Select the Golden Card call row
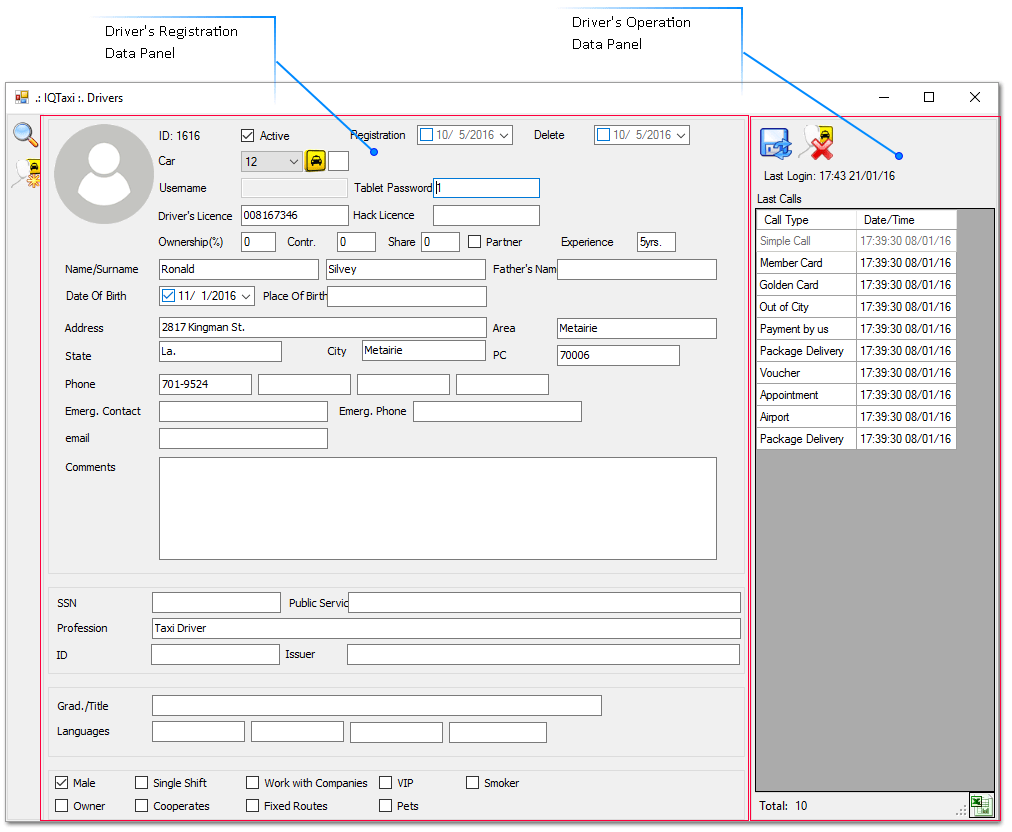Viewport: 1012px width, 832px height. click(x=856, y=285)
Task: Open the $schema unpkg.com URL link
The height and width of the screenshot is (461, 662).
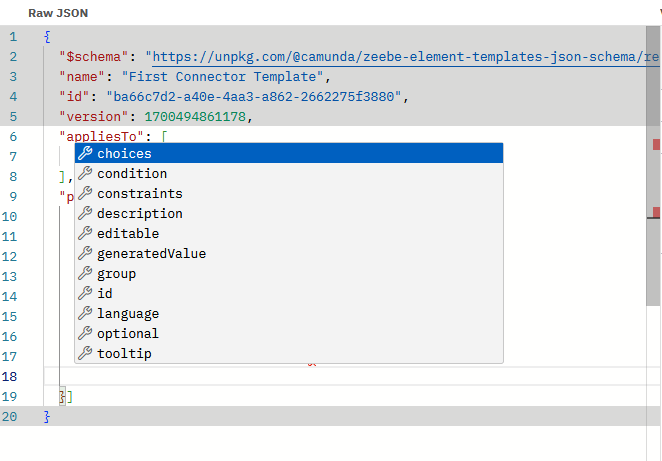Action: click(400, 57)
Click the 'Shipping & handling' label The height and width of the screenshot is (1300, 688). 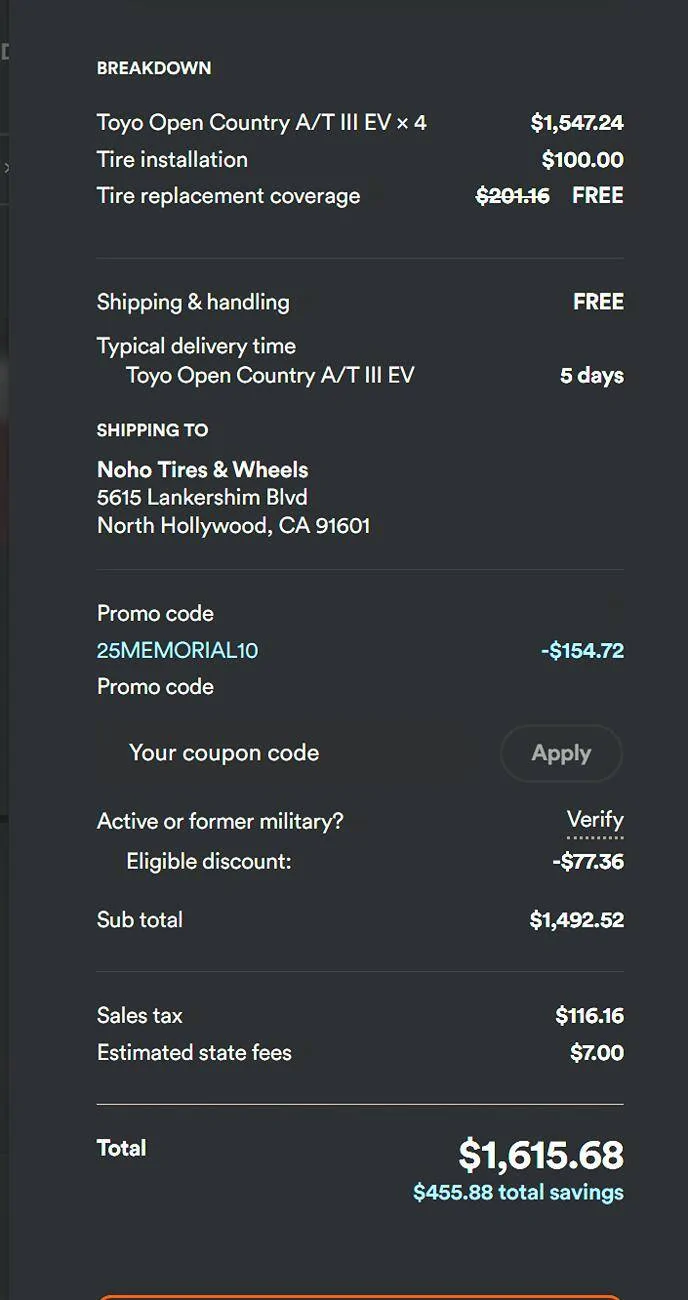point(193,302)
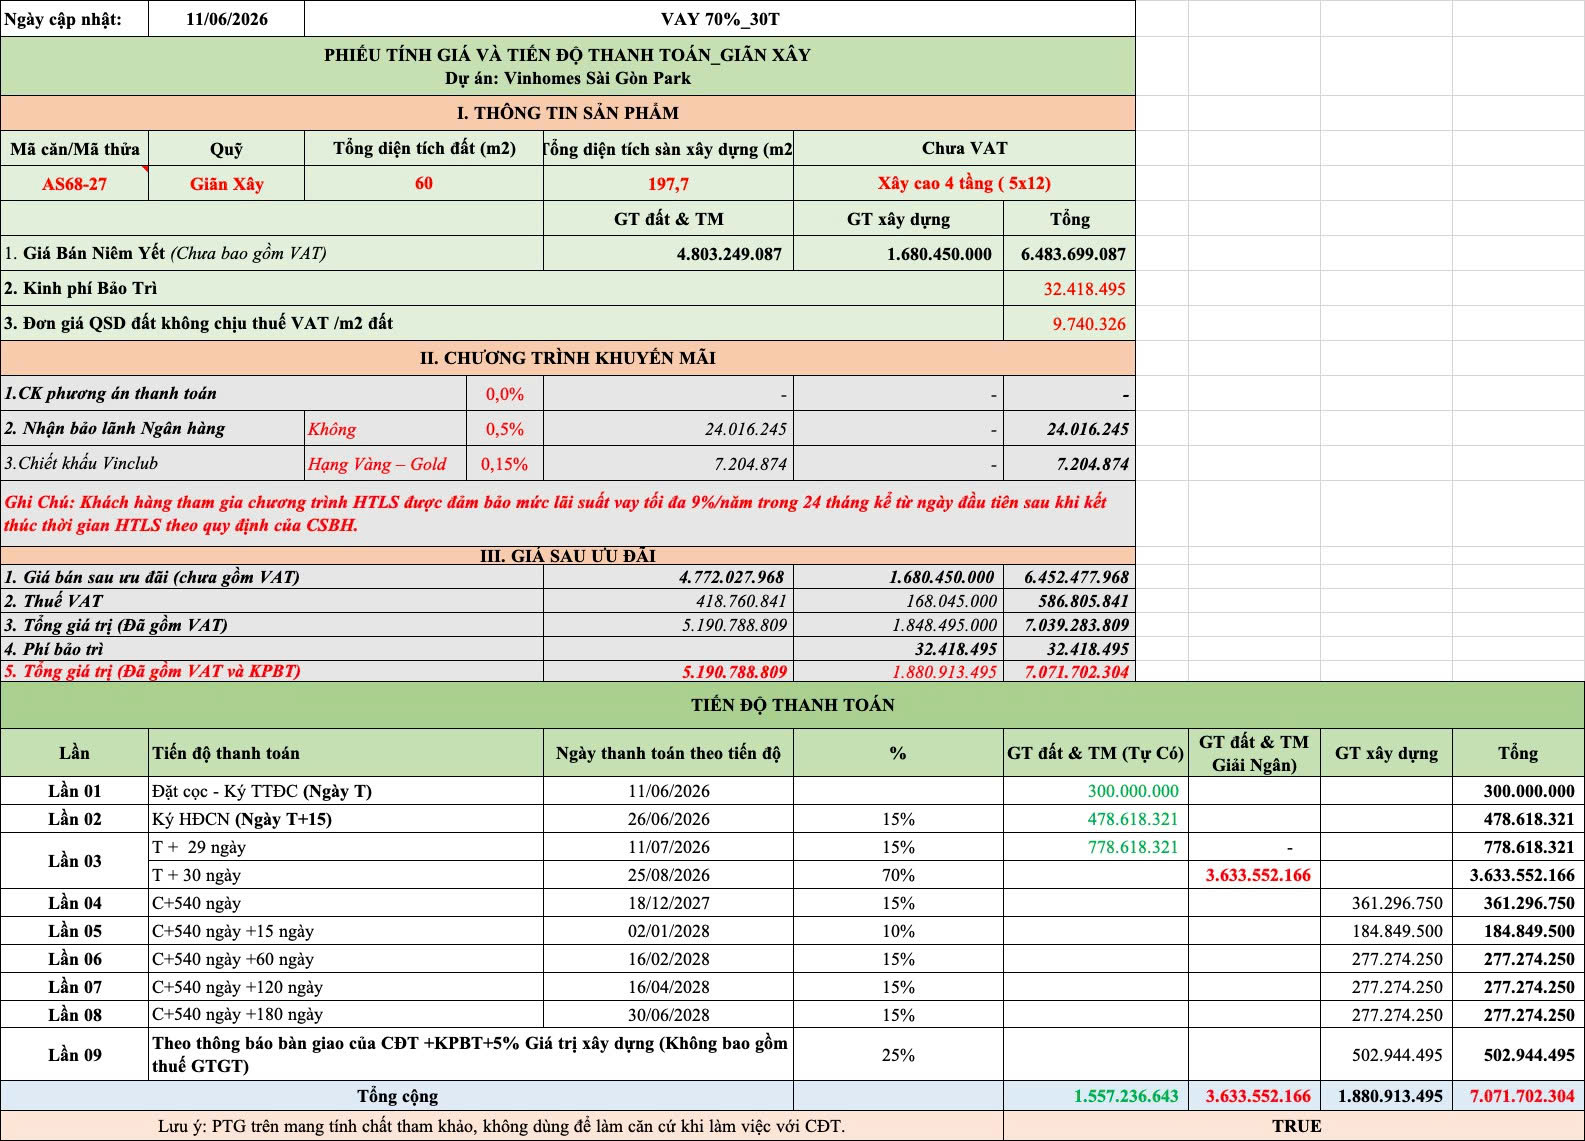Select the AS68-27 unit code cell
The width and height of the screenshot is (1585, 1141).
(74, 184)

....................

■ Written problem ■
Rewrite the stretch of rows from the start through the line containing "Action: click(400, 57)", changing "Golden Card" to "Silver Card" and leaving everything else unchanged. Leave the pictures out of your answer.

■ Answer to this problem ■
Select the Silver Card call row
Viewport: 1012px width, 832px height. click(x=856, y=285)
Task: Open the $schema unpkg.com URL link
The height and width of the screenshot is (461, 662).
Action: click(400, 57)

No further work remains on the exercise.